I have a pandas dataframe that looks something like this:
ID | Category | Date |
---|---|---|
1 | A | 1/1/22 10:14:12 AM |
1 | A | 1/1/22 10:12:12 AM |
1 | B | 1/2/22 10:14:12 AM |
2 | A | 1/1/22 10:14:12 AM |
3 | A | 1/2/22 10:14:12 AM |
3 | B | 1/1/22 10:14:12 AM |
3 | B | 1/1/22 10:18:12 AM |
What I want is to get only the IDs that have category A and category B. Then, I want to calculate the absolute (value) time difference between their respective two dates (in hours).
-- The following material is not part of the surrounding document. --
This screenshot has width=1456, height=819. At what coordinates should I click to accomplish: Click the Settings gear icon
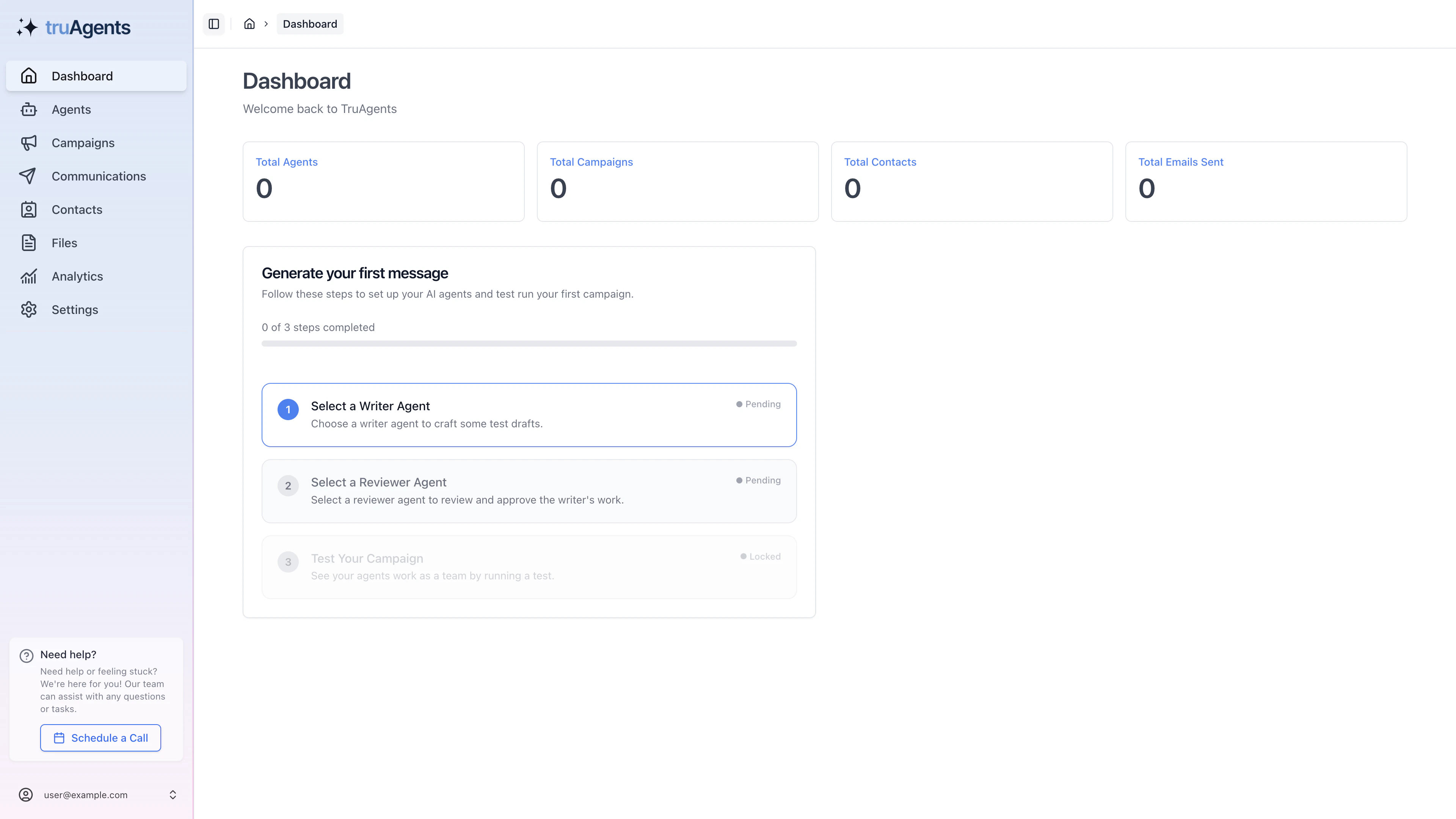[29, 309]
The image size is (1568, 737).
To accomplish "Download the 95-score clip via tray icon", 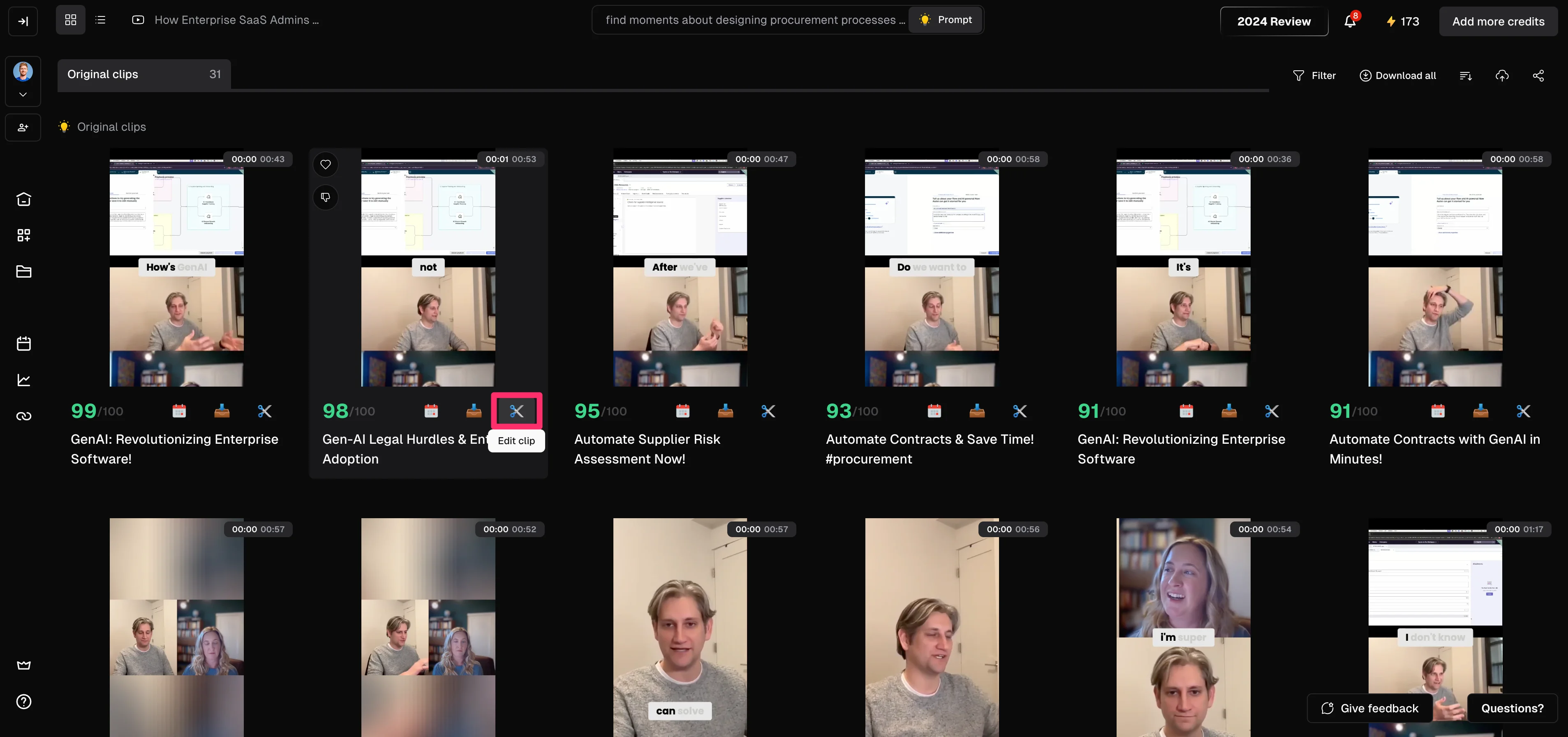I will click(x=725, y=411).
The ideal result would look something like:
ID | Time Difference |
---|---|
1 | 24 |
3 | 24 |
CodePudding user response:
df["Date"] = pd.to_datetime(df["Date"])
df = df.sort_values(["ID", "Date"], ascending=[1, 1])
df = (
df
.assign(DeltaHours=df.groupby(["ID"]).Date.diff().dt.days * 24)
.dropna()
.reset_index(drop=True)[["ID", "DeltaHours"]]
)
print(df)
ID DeltaHours
1 1 24.0
3 3 24.0
CodePudding user response:
Using a pivot
:
out = (df
.assign(Date=pd.to_datetime(df['Date']))
.pivot_table(index='ID', columns='Category', values='Date', aggfunc='max')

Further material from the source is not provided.